Unilateral security vs. mutual security

The United States currently has the world's most powerful military. However, it continues to invest heavily in its military sector in order to build even more advanced offensive weaponry, ensuring its dominance in both conventional and strategic arsenals. The Chinese believe that security is always mutual, and that when one party seeks to improve its own security, it must consider the influence on others' security. While any country has the legal right to build its defensive and offensive capabilities as it sees fit, a responsible authority should pursue mutual or common security rather than unilateral security.

How the U.S. Affects China’s Security Interests

U.S. security policy in the Asia-Pacific region directly affects China’s security interests, both positively or negatively.

The positive side includes the following:

Ø The United States has been playing a key role in maintaining a generally stable security environment in East Asia since the end of the Vietnam War, and China has been both a significant contributor to and a major beneficiary of peace and stability in the region.

Ø United States policy towards Japan, despite its shortcomings, has so far helped to ensure that Japan remains a pacifist country, which serves the interests of both Japan and the entire region.

Ø On the Korean peninsula, China and U.S. share three policy goals: no war between the North and South; no nuclear weapons; and no collapse of North Korea (the Democratic People’s Republic of Korea, or DPRK). In fact, China and the United States are the two primary suppliers of food assistance to the DPRK. Looking into the future, both Beijing and Washington welcome reconciliation and peaceful mutual integration between the two Koreas.

Ø In South Asia, both China and the United States would like to see the peaceful settlement of the India-Pakistan dispute over Kashmir, and a halt to the emerging nuclear arms race between New Delhi and Islamabad.

Ø Even on the Taiwan issue, a highly contentious one between China and the United States, Washington’s “one China” policy since the late 1970s has contributed to stability in the Taiwan Strait. Furthermore, the U.S. opposition to Taiwan’s development or procurement of nuclear weapons also serves China’s interests.

In the Asia-Pacific, however, some US security actions pose a threat to China's security interests. Consider China's three main security concerns in the Asia-Pacific: stability on its periphery, a favorable strategic environment in the region, and the peaceful unification of Taiwan. China, as a significant player in the Asia-Pacific, is extremely sensitive to any movement in regional power dynamics. Beijing recognized two rising tendencies in East Asia in the aftermath of the Cold War. One is China's and Japan's ascent in relation to Russia and, to a lesser extent, the United States, and the other is the region's growing multi-polarization. These overall developments, Beijing maintains, embody the proper orientation of international relations in East Asia. These developments were stymied by the reconfiguration of the US-Japan alliance, which shifted the regional power balance away from China.

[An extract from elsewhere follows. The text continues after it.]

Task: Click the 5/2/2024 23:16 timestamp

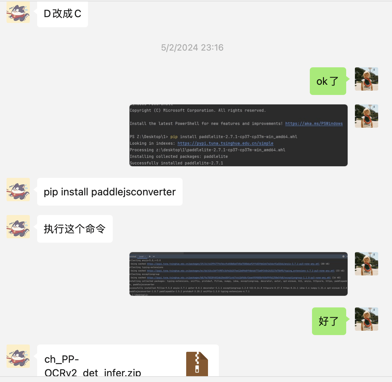Action: (192, 48)
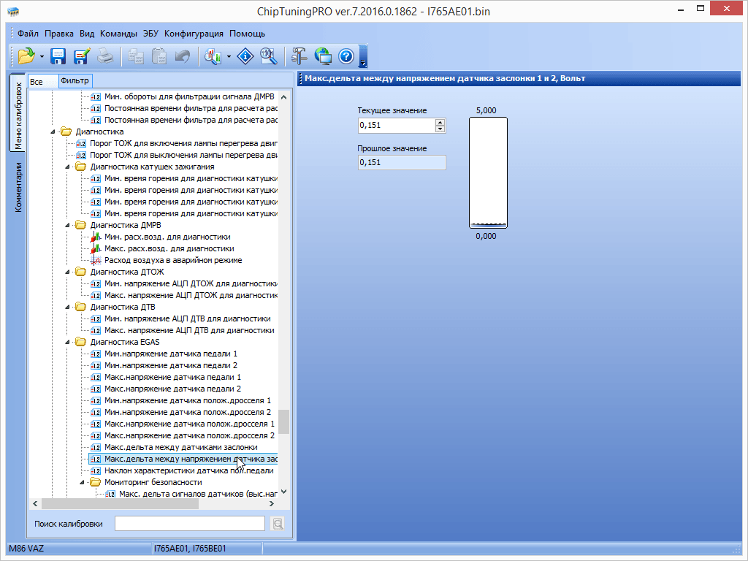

The renewed US-Japan alliance, according to Beijing, foreshadows Washington-Tokyo dominance of regional affairs and reeks of an underlying motive to sideline China. In the end, China must choose between being isolated or accepting a subordinate position in a regional system dominated by the United States and Japan. The redefining of the US-Japan alliance also gives Japan the legal cover it needs to take a more active role in regional security and strengthen its already formidable military capability. In fact, it appears that Japan will redefine the restrictions of the Peace Constitution and function as a major military power in the not-too-distant future. 4 Beijing is concerned about Japan's military expansion and how it may affect the regional power balance.